Finding A Good Employer

Finding A Good Employer

When you’re looking for somewhere to work, people tend to place a lot of emphasis on the job, rather than the employer. What you want to do rather than where you want to do it. This is only natural: your job is what you’re going to be spending all your time doing so you need something that plays to your skills and experience, and something you find rewarding.

It is, however, also well worth considering who you do your job for. All employers are not created equal, and some offer great benefits as well as pay, and a company culture that values employees rather than seeing them as interchangeable units.

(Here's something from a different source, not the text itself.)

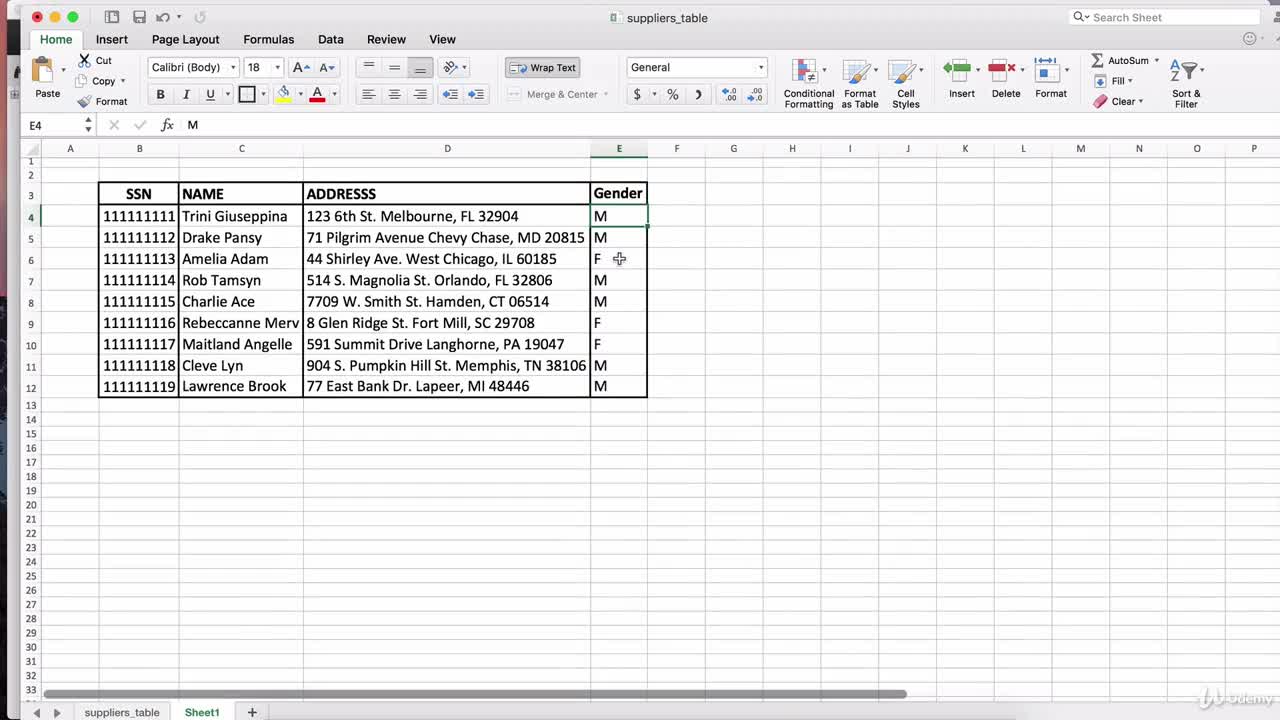Open the font size dropdown
This screenshot has height=720, width=1280.
277,67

Today we’re taking a look at the benefits of working for one of the largest employers in the UK, so when you’re thinking of making a move, your decisions are informed.

NHS

The National Health Service has become something of a political football in recent years, as the current Conservative government seems somewhat hostile to the idea of publicly funded medicine and the press on both the wages and contracted hours of junior doctors has made headlines.

It’s important to look beyond the headlines, however: the NHS employs a panoply of different skillsets, from front line doctors and nurses, to filling specialist roles like Occupational Therapy jobs, researchers and technicians, and then the army of administrators who make the whole machine work from HR to procurement.

The beauty of the NHS is that it’s such a large operation there’s room for almost any skillset inside, so if you want to work there, you’ll find a place! It offers a generous holiday allowance of 27 days a year, rising to 33 after ten years service, and access to the NHS pension scheme, which is a robust, reliable fund given almost a million and a half people are paying into it so you know your retirement is safe after your career is over.

The NHS also offers assistance to employees wanting to get onto the property ladder, with interest free loans available for employees and even more help for those designated key workers. This makes sense, after all: the NHS invests a lot of resources in training the staff it needs, and providing help as they grow will help the Service retain those staff and not lose to them to the less intense private sector.

On that theme, the NHS also offers childcare assistance, with creche facilities located in some hospitals, creches and other NHS locations, and childcare vouchers as well. Despite the problems caused by resourcing, the NHS is an old fashioned organisation that cares for and nurtures its employees and is well worth considering when you’re shifting jobs.